Way Out: A True Account of Schizophrenia

ABOUT Eugene Uttley

Eugene Uttley


You’re homeless, living on the street, fighting to keep body and soul intact.

Not so long ago, you were successful, competent, and liked, and your future was assured. But the unimaginable happens. Aliens begin watching you through their super-evolved technology. No one is aware of them except you. Then they begin speaking to you. After that, things get crazy. Approximately one in a hundred people suffer from schizophrenia, a disorder characterized by delusions and/or hallucinations. For Eugene Uttley, the delusions are profound and kaleidoscopic, involving spirits and extraterrestrials, celebrities and spies.

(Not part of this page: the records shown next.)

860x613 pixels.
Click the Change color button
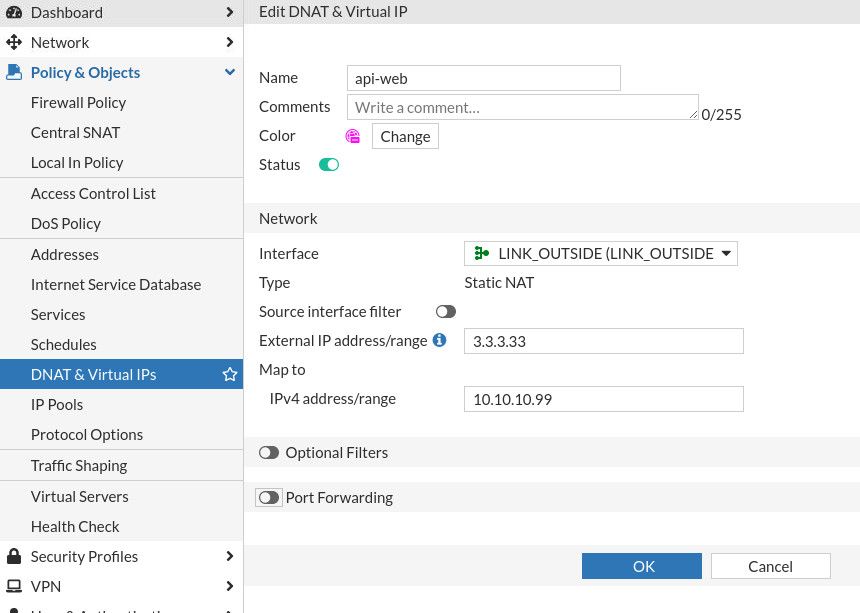pos(405,136)
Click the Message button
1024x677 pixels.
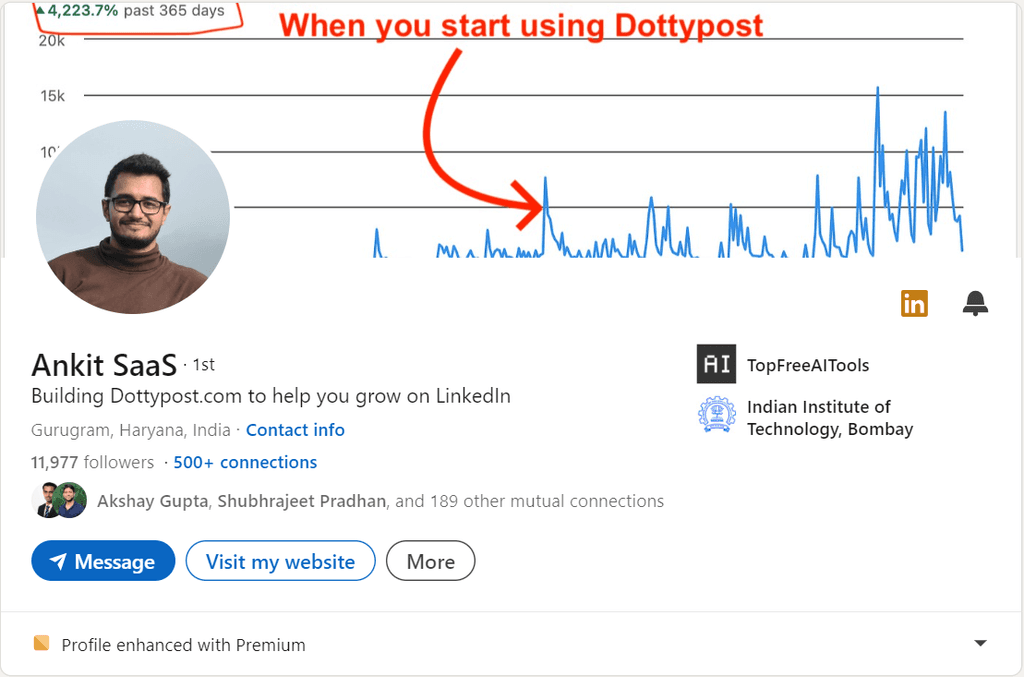tap(103, 561)
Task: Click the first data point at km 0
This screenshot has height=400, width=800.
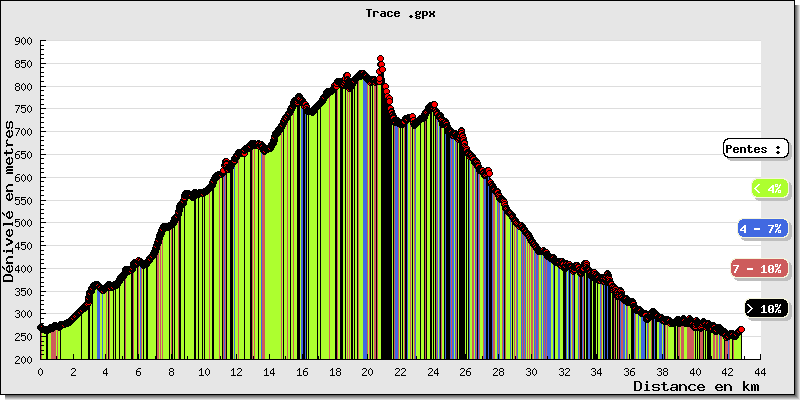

In his extended period of psychosis, Eugene also hears voices nearly constantly, and believes himself to be in telepathic communication with the objects of his delusions. Albert Morton examines Eugene's life and illness in great detail, bringing us fully into Eugene's world, revealing the fascinating workings of the schizophrenic mind. Joining Eugene on a mad journey spanning decades and continents, the author captures the essence of the illness and the bizarre, desperate behavior it can cause. From a good job and comfortable lifestyle, Eugene is reduced to raving in the streets. Struggling for survival in Asia, on the road in America, and even in jail, Eugene weathers a turbulent storm of thoughts from which he can find no shelter. Morton painstakingly tracks his progress in this raw and gripping chronicle, which includes unflinching accounts of drug abuse, homelessness, and despair, as well as true friendship, love, and hope.